When applied, the Rz gate rotates the "0" side of an amplitude by θ/2 clockwise and the "1" side by θ/2 counter-clockwise. Like the phase gate, this gate changes the direction of an amplitude but does not affect the probability of the outcome and is applied with

theta = pi/3
state = [cis(-theta/2)*state[0], cis(theta/2)*state[1]]

Y gate

Y gate rotates each side of amplitudes (0 and 1) by 90 degrees with one being clockwise and the other counter-clockwise, respectively, then swaps them. The effect is that the direction is changed and the probabilities are switched. The gate can be applied with y = [[0, complex(0, -1)], [complex(0, 1), 0]].

Rx and Ry gates

These gates were difficult to understand, but the book's provided code shows these gates apply rotations to impact direction, magnitude, and amplitudes.

def rx(theta):
    return [[cos(theta/2), complex(0, -sin(theta/2))], [complex(0, -sin(theta/2)), cos(theta/2)]]


def ry(theta):
    return [[cos(theta/2), -sin(theta/2)], [sin(theta/2), cos(theta/2)]]

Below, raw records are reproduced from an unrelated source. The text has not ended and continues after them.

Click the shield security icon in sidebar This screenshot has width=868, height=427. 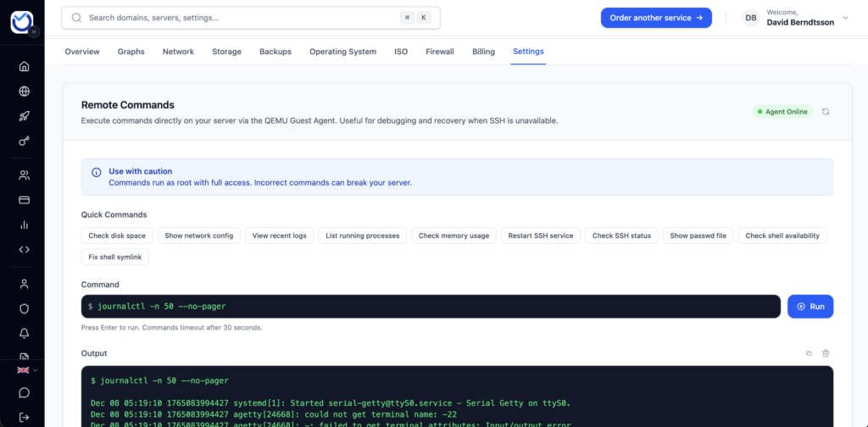pyautogui.click(x=24, y=308)
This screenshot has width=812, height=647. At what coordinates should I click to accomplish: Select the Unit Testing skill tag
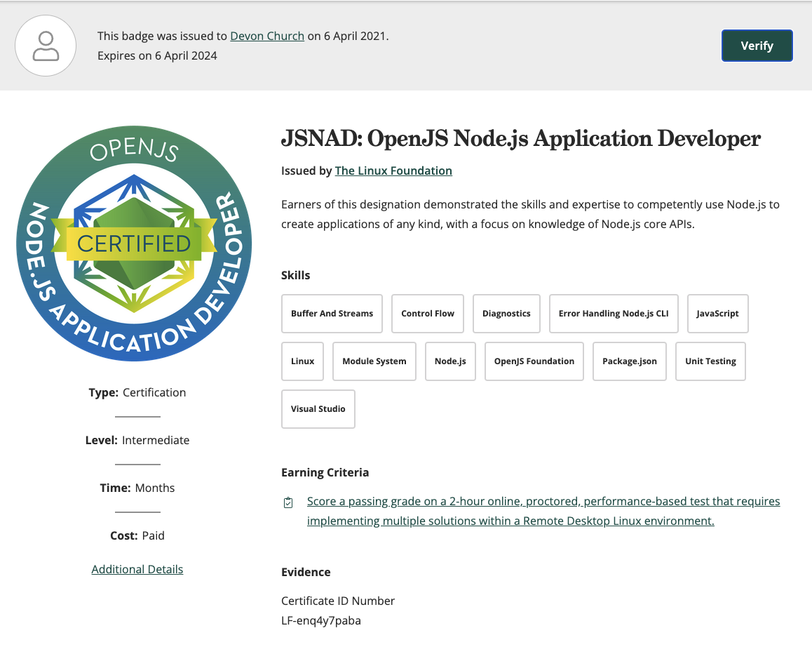coord(710,361)
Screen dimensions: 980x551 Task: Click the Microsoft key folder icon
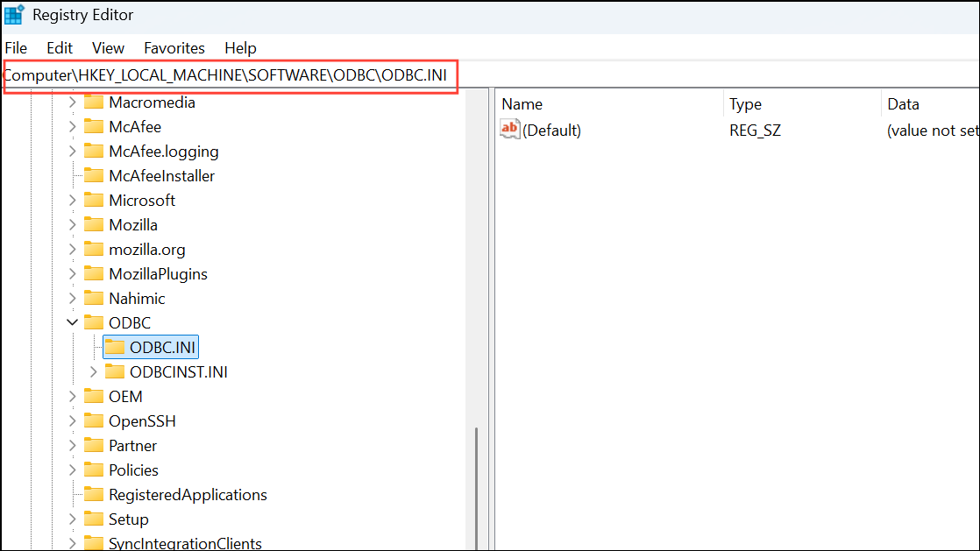tap(94, 200)
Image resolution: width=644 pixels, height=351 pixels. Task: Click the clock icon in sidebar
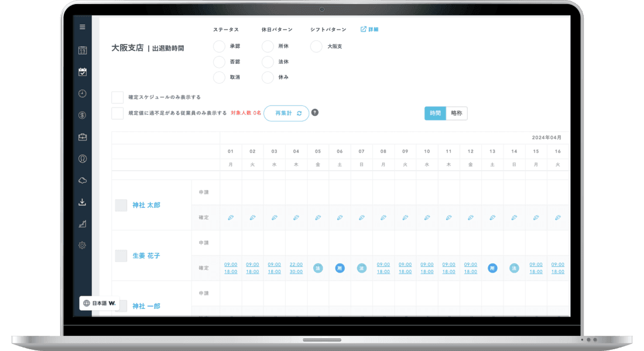[x=83, y=94]
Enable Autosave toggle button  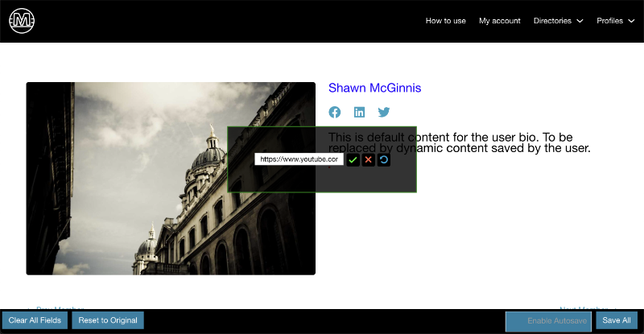(x=548, y=320)
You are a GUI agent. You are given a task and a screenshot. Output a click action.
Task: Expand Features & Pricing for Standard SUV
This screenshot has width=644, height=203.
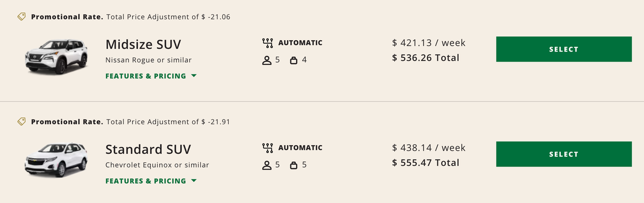coord(151,181)
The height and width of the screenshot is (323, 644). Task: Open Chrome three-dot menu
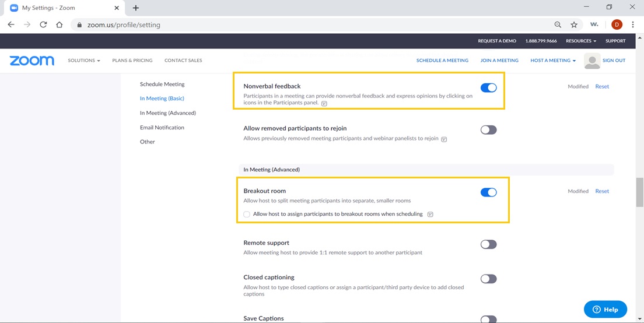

Quantum circuits and measurements

To me, this was the best part of the chapter because I was actually able to see the results of applying these gates. Applying a series of gates is called a quantum circuit. For example, the following circuit HP(π/3) XRY(2π/3) is executed from right to left:

s = init_state()
transform(s, ry(2*pi/3))
transform(s, x)
transform(s, phase(pi/3))
transform(s, h)
# Generates the following output:
# Quantum Circuit HP(π/3) XRY(2π/3) ---

# Initial state:
# [0, 1, 0.0, 1, 1]
# [1, 0, 0.0, 0, 0]

# Ry gate:
# [0, 0.5, 0.0, 0.5, 0.25]
# [1, 0.86603, 0.0, 0.86603, 0.75] 

# X gate:
# [0, 0.86603, 0.0, 0.86603, 0.75]
# [1, 0.5, 0.0, 0.5, 0.25]

# phase gate:
# [0, 0.86603, 0.0, 0.86603, 0.75]
# [1, 0.43301j, 60.0, 0.5, 0.25]

# H gate and final state:
# [0, (1+0.30619j), 21.20602, 0.84647, 0.71651]
# [1, -0.30619j, -35.10391, 0.53244, 0.28349]

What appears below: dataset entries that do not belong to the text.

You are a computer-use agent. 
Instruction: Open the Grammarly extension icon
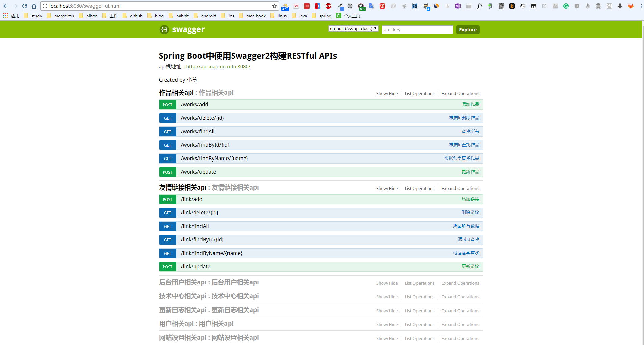(566, 6)
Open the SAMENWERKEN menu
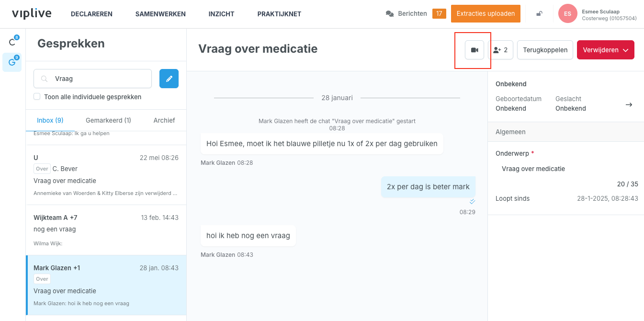644x321 pixels. point(160,14)
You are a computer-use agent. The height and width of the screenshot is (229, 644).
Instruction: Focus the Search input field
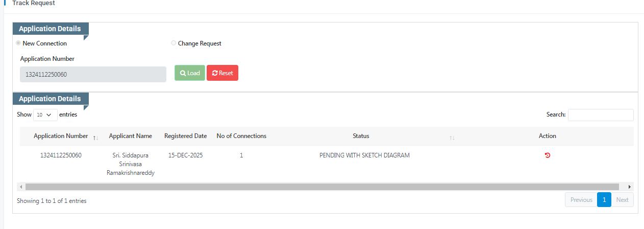click(601, 115)
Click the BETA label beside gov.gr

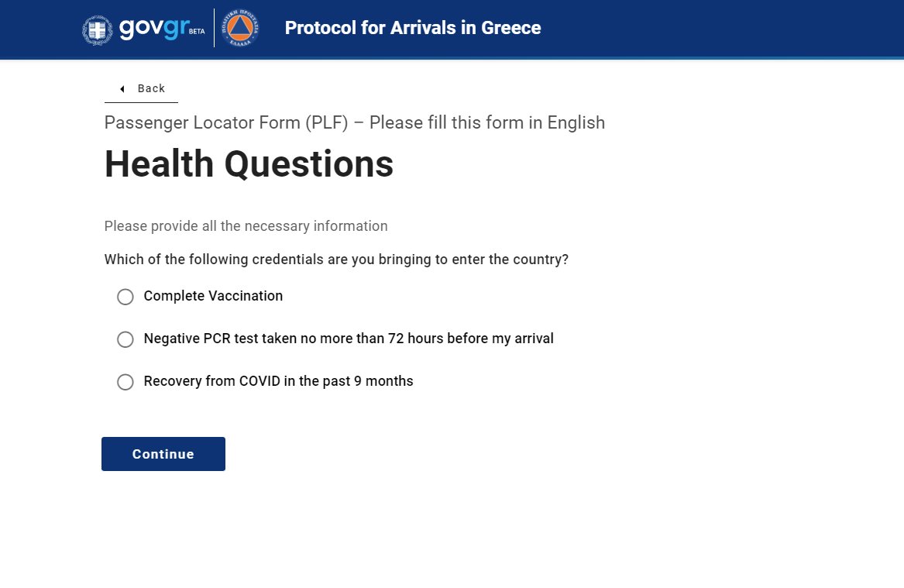pyautogui.click(x=197, y=32)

From this final state, we can run measurements on a quantum state using choices from the random python package. This will generate a sample of data of k number of measurements. Our final states' probabilities after the applied circuit were approximately 71% for 0 and 29% for 1. So if we run 10 measurements, we should expect to see a similar distribution. The quantum measurement is non-deterministic which means each run we will get a different output.

# 10 measurements
samples = choices(range(len(s)), [abs(s[k])**2 for k in range(len(s))], k=10)
print(samples)
for (k, v) in Counter(samples).items():
    print(str(k) + ' -> ' + str(v))

# Generates the following output
# [0, 0, 0, 1, 0, 1, 0, 0, 0, 0]
# 0 -> 8
# 1 -> 2

# 1000 measurements
samples = choices(range(len(s)), [abs(s[k])**2 for k in range(len(s))], k=1000)
for (k, v) in Counter(samples).items():
    print(str(k) + ' -> ' + str(v))

# Produces output
# 0 -> 739
# 1 -> 261

The final part of this chapter applies quantum circuits in order to get a certain probability of distribution. The book uses Bernoulli distribution as an example. If we want the probabilty of outcome 0 to be p = 0.7 (which means outcome 1 will be p=1-0.7), we would first find θ using theta = 2*acos(sqrt(p)) then applying the Ry gate Ry(theta) to our initial state.

p = 0.7
theta = 2*acos(sqrt(p))
s = init_state()
transform(s, ry(theta))
print_state(s)

# Generates output
# [0, 0.83666, 0.0, 0.83666, 0.7]
# [1, 0.54772, 0.0, 0.54772, 0.3]

Key takeaways

This chapter gave me my first taste in actually creating a quantum system using quantum circuits and simulating a series of measurements. The actual mathematics behind the gates were confusing and a bit beyond my current skill level, but getting to visually see the changing state and how the probabilities get shifted according to certain inputs was practical and gets me excited for the following chapters. Chapter 4 will explore circuits with additional qubits.